The moment money feels tighter than usual, you’re putting less and less on that checkout conveyor belt with each week shop or you realise that you’re having to sacrifice basic expenditures because you’ve maxed out your overdraft, credit card and bank of mum and dad coupons, it’s easy to put it all down to being really crap with money.
Sure, we could all use a hand getting our finances in order and staying on top of it all, but this steady decrease in available funds isn’t in your head. It’s not just you mate, things aren’t looking financially fun for most of the UK right now.
Let’s have a go at the numbers. According to the latest data from the Office for National Statistics, without bonuses (lol, bonuses?) wage growth has fallen even further behind inflation (it’s been behind for a little while, you see) slowing down from 1.8% to 1.7% in the three-month run-up to April 2017, reports The Guardian. For context, as of April inflation was running at 2.7% and then went up again to 2.9% in May, so basically our wages aren’t keeping up with the cost of living which is obviously a massive problem.
To break it down to real terms, it means that there’s going to be a big strain on household finances, on your ability to afford things like food and transport. But when we put this with the fact that already, a third of us are having to borrow just to pay our rent sadly the situation seems to be increasingly unstable in the middle of the ongoing shit storm of political uncertainty and conflicting employment rates - lots more people are in jobs at the moment and unemployment is at a record low but with more and more people in work we’d recently seen the slowest growth in pay for three years.
But I’m afraid the money madness doesn’t stop there. The charity Christians Against Poverty did a big survey of their visitors and found that one in ten doesn't have a bed to sleep in. In a revelation that is probably all too familiar to many of us, they also found that a huge 91% of people had had to use some form of credit – cards, overdrafts, family and friends and the like – to pay an essential bill or towards other debt.
The review said that ‘shame, fear and believing no one can help cause clients to delay seeking help for two years on average. This extended period of financial hardship and worry sees living standards and mental health deteriorate as debts spiral out of control’.
Money issues can be overwhelmingly scary, we all know that. True Potential, a debt financial service company did a survey that found that on average, adults under the age of 25 would reach a debt of £748before starting to worry about it which just goes to reiterate the way we are living at the moment. It’s ‘normal’ to rely on debt to get by because of how the economy is looking at the moment.

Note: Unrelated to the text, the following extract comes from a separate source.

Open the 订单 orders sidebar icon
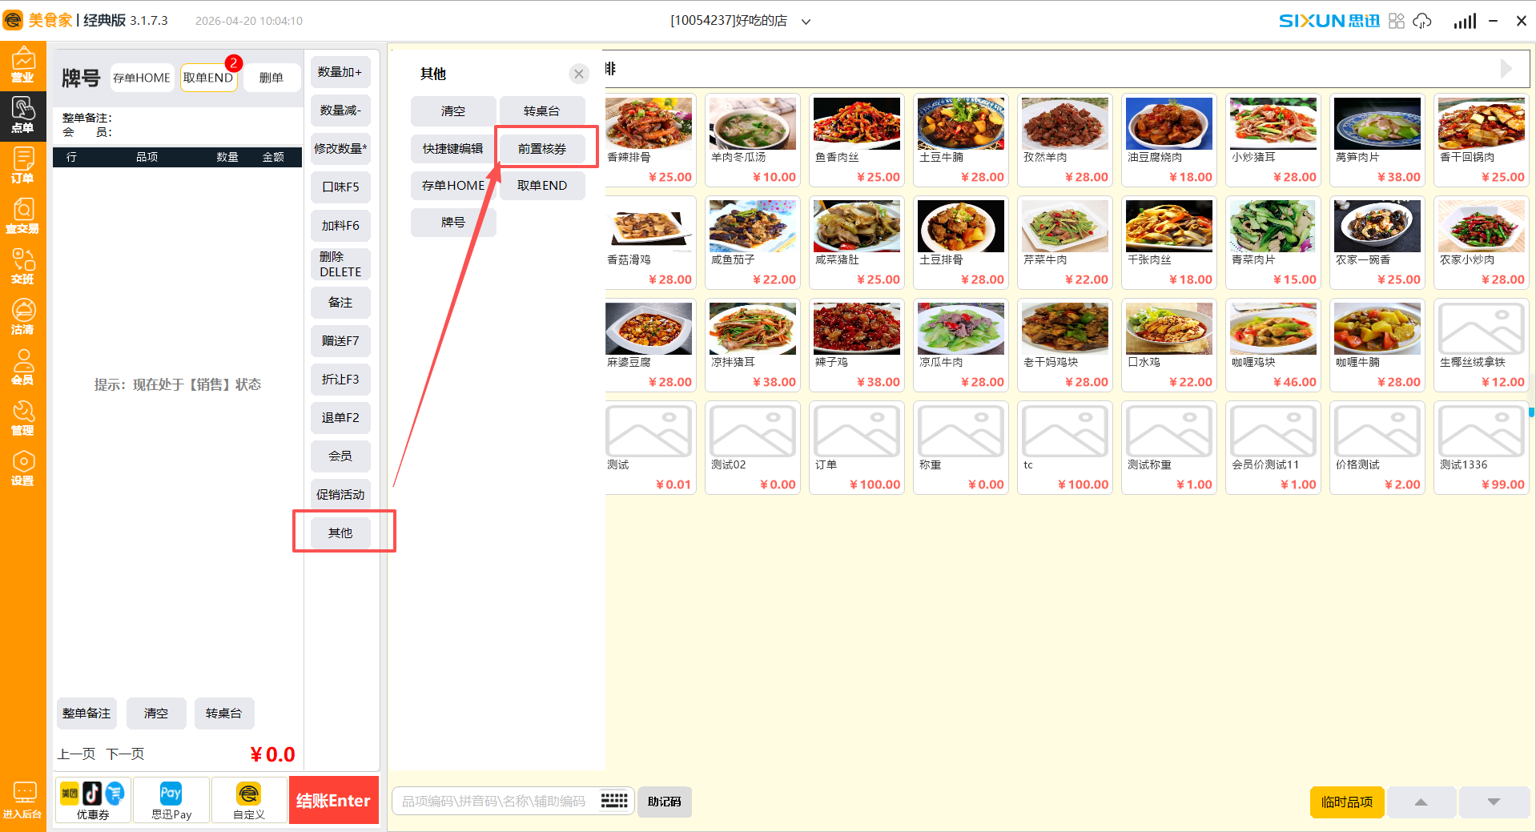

But at the same time that doesn’t negate from the strain that the money, or rather the lack of,puts on our relationships, our health and ability to get by.
The fact of the matter is that there’s very little we can do at a normal non-parliamentary person with all the money level about the way the UK economy has been shaping up over the last couple of months. What we can all do, though, is that really annoying thing that we put off until things get desperate – take the time to understand our student loans, credit card bills and outgoings to a handle on the money we do have.